Richard Straka, MSU vice president for finance and administration says if the bill is signed by the governor as is, the school will get about $2 million to design a new clinical sciences building.
"Right now we're very excited about getting that planning money and moving forward to institute the campus of the future, " Straka said.
Aside from MSU, Mankato City manager Pat Hentges says he's not happy with the legislature shooting down the proposal to upgrade the civic center.
"This certainly is a setback," Hentges said.
But there is still hope for the Verizon Wireless Center and here's why.
In the current legislation, approximately $50 million is set aside for projects with a local-regional economic impact. Now if the bill passes as is, and the governor doesn't veto it, officials say the state Department of Employment and Economic Development (DEED) has the authority to decide who gets that money and just how much of it.
"It's not dead, and I think it's very critical--the other major point is the need is still there," said Hentges.

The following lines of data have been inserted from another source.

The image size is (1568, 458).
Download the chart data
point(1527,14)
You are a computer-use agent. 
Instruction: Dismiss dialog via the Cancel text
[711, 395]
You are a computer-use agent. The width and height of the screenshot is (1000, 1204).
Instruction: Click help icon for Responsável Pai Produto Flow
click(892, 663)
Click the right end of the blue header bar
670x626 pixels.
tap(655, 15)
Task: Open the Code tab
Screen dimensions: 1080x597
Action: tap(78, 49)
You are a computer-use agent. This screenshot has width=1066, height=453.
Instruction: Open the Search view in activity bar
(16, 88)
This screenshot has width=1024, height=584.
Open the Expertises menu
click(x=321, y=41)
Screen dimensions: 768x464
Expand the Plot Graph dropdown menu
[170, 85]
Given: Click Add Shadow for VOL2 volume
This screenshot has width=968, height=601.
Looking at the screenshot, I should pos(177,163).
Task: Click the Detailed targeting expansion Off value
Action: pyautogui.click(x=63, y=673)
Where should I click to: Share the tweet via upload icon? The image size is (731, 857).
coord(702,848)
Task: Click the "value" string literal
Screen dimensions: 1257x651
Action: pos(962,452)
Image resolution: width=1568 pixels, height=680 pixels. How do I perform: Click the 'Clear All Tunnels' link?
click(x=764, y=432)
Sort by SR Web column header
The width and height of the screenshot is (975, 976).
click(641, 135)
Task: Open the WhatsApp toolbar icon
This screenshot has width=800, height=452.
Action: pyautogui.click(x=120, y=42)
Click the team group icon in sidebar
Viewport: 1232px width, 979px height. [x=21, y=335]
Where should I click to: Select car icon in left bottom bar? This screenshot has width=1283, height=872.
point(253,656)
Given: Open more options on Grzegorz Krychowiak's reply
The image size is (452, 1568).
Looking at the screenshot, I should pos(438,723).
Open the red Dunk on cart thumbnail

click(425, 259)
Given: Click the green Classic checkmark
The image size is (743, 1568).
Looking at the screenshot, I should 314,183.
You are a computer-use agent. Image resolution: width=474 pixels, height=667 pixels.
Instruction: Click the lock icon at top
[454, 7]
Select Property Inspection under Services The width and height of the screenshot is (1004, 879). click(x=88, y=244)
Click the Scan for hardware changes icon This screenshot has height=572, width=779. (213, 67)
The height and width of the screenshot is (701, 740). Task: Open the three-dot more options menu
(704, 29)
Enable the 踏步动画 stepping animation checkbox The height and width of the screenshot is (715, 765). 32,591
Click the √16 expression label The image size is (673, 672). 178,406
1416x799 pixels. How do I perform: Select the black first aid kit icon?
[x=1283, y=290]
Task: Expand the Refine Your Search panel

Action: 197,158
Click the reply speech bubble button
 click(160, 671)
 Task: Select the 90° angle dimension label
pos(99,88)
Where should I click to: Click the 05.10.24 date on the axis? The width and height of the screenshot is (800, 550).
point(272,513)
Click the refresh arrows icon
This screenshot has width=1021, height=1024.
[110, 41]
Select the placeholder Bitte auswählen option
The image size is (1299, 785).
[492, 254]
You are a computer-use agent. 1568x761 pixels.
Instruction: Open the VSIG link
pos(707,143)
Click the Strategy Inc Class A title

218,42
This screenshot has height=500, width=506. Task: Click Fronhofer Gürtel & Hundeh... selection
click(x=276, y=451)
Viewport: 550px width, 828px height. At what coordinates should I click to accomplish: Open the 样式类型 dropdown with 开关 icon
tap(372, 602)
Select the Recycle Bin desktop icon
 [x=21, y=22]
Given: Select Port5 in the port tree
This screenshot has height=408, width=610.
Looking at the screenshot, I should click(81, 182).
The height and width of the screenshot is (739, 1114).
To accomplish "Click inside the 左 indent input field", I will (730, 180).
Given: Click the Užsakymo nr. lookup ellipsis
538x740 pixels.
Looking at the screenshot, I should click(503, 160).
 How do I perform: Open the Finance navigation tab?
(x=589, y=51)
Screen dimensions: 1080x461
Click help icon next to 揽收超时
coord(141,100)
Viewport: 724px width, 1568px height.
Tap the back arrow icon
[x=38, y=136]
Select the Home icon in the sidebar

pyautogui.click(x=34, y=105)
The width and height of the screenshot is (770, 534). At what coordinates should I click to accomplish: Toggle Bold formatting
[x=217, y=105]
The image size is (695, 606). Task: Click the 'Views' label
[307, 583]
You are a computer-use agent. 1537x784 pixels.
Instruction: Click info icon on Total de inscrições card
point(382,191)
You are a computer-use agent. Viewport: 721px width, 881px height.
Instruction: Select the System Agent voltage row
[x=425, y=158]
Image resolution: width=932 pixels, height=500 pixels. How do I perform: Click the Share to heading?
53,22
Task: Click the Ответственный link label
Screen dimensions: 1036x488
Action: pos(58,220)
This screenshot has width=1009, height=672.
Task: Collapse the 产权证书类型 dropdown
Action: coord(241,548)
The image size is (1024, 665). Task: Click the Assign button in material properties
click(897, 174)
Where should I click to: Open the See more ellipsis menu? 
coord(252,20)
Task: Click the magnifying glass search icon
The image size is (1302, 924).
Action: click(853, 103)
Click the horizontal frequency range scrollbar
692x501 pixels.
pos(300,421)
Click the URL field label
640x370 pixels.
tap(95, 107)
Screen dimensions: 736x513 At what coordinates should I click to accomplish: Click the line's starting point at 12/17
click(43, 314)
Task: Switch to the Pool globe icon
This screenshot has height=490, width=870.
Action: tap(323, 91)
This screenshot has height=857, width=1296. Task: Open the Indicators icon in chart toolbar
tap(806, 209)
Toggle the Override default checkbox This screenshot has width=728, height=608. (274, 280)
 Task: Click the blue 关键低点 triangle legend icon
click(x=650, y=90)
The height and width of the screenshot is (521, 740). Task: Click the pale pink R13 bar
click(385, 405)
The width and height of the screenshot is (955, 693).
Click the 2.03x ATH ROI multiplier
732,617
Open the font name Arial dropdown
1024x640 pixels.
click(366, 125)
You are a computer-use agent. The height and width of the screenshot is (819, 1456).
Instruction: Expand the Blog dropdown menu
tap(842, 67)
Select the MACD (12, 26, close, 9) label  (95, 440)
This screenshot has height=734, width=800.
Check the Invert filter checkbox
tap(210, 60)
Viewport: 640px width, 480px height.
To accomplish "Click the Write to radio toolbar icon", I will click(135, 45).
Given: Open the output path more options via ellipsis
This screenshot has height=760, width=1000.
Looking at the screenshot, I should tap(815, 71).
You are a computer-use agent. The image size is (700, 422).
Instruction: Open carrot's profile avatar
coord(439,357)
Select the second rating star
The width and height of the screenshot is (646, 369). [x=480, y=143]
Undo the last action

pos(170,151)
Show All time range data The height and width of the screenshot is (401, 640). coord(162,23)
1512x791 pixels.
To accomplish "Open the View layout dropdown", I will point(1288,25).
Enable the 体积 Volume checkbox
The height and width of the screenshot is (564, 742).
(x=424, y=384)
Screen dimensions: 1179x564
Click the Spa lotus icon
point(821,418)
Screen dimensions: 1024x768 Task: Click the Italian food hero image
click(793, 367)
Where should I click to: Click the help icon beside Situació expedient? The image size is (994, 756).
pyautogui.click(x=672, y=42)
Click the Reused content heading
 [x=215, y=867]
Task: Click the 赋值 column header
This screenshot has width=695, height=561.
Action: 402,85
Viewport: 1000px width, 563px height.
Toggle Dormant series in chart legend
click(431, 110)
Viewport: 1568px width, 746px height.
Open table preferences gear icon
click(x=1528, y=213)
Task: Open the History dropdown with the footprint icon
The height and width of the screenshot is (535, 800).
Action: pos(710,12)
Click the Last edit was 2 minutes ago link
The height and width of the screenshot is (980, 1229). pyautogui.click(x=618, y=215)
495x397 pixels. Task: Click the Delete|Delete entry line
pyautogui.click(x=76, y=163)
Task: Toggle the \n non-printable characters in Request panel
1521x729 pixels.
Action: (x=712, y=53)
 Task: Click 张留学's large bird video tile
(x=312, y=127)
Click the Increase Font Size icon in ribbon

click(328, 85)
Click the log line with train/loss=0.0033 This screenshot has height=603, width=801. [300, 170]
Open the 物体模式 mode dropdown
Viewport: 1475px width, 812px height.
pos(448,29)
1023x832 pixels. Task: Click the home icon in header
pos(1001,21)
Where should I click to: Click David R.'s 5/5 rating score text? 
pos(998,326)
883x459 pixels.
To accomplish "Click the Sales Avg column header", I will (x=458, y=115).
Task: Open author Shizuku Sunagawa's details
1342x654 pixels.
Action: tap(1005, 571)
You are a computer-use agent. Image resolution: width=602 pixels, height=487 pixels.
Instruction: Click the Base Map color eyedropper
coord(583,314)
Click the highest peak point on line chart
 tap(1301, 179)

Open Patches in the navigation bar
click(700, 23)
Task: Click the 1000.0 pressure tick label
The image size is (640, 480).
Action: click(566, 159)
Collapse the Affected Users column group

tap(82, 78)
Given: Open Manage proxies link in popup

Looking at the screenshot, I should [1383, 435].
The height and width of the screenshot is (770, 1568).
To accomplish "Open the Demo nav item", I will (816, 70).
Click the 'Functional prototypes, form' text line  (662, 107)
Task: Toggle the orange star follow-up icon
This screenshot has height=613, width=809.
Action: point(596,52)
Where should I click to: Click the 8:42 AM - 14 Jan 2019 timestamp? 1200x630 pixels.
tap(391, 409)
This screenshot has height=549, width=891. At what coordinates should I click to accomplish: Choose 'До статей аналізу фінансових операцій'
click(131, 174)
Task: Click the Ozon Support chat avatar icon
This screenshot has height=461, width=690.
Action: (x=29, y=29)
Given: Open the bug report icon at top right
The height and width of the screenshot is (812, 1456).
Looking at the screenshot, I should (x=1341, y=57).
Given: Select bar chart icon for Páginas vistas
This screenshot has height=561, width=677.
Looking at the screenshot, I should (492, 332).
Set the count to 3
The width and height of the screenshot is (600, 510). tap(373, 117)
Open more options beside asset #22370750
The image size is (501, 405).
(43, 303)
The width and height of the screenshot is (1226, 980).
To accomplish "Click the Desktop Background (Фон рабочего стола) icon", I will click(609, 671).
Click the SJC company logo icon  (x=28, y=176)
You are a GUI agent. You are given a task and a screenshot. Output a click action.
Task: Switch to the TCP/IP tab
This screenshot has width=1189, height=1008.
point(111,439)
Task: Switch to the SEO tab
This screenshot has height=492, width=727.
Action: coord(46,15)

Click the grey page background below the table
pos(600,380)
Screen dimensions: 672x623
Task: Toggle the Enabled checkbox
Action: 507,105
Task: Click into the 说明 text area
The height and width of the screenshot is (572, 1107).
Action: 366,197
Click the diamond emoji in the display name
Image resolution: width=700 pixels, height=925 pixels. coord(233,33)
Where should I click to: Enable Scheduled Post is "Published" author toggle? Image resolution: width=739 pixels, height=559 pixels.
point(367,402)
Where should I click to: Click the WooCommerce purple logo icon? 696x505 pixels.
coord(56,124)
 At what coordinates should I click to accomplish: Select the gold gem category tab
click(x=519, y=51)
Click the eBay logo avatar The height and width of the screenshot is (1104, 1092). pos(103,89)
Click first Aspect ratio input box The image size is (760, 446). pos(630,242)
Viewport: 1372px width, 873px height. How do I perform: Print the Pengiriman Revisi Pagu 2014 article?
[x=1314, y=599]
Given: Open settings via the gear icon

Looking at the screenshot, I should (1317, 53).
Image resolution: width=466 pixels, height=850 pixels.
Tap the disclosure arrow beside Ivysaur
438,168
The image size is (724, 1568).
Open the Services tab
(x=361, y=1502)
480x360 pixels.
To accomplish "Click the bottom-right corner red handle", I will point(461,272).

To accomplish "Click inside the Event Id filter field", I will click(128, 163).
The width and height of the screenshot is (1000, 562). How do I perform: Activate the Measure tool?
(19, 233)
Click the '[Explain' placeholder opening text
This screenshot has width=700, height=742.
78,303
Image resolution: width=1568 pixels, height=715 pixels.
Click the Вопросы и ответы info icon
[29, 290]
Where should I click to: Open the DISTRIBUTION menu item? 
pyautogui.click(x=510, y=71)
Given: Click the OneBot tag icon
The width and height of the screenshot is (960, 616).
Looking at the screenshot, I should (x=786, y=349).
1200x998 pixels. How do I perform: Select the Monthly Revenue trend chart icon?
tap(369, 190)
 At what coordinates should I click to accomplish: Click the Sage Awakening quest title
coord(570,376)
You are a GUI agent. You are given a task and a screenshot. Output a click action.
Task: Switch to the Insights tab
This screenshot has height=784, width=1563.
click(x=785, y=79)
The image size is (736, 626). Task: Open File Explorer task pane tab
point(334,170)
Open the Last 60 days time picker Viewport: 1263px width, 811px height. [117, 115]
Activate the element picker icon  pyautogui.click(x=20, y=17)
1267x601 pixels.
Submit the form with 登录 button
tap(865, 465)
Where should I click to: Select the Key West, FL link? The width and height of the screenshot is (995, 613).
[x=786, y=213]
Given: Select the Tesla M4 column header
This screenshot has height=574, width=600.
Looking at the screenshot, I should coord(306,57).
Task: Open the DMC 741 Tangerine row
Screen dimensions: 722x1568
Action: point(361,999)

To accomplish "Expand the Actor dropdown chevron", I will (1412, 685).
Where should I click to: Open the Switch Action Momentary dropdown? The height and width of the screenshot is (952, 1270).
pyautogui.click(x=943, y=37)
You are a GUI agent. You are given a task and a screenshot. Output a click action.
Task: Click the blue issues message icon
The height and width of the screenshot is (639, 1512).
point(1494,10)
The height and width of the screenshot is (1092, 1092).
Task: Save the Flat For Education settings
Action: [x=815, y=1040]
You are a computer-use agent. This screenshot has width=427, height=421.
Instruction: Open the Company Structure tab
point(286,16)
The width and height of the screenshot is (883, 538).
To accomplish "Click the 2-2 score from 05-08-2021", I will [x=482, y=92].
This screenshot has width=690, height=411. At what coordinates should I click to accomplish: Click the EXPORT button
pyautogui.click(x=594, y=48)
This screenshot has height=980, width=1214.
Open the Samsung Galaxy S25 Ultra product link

Thill points out that if the civic center is not upgraded, the Mankato area will keep taking economic blows.
"We're turning business away left and right, because...we don't have enough space for convention business or we don't have enough space to bring in certain concerts," Thill said.
If the bonding bill is signed by the governor as is, officials say DEED will allocate the special bond money before the end of fiscal year 2012.
Officials says other cities seeking civic center money will also likely apply for the special funding, since no civic center projects were specifically denoted in the bonding bill.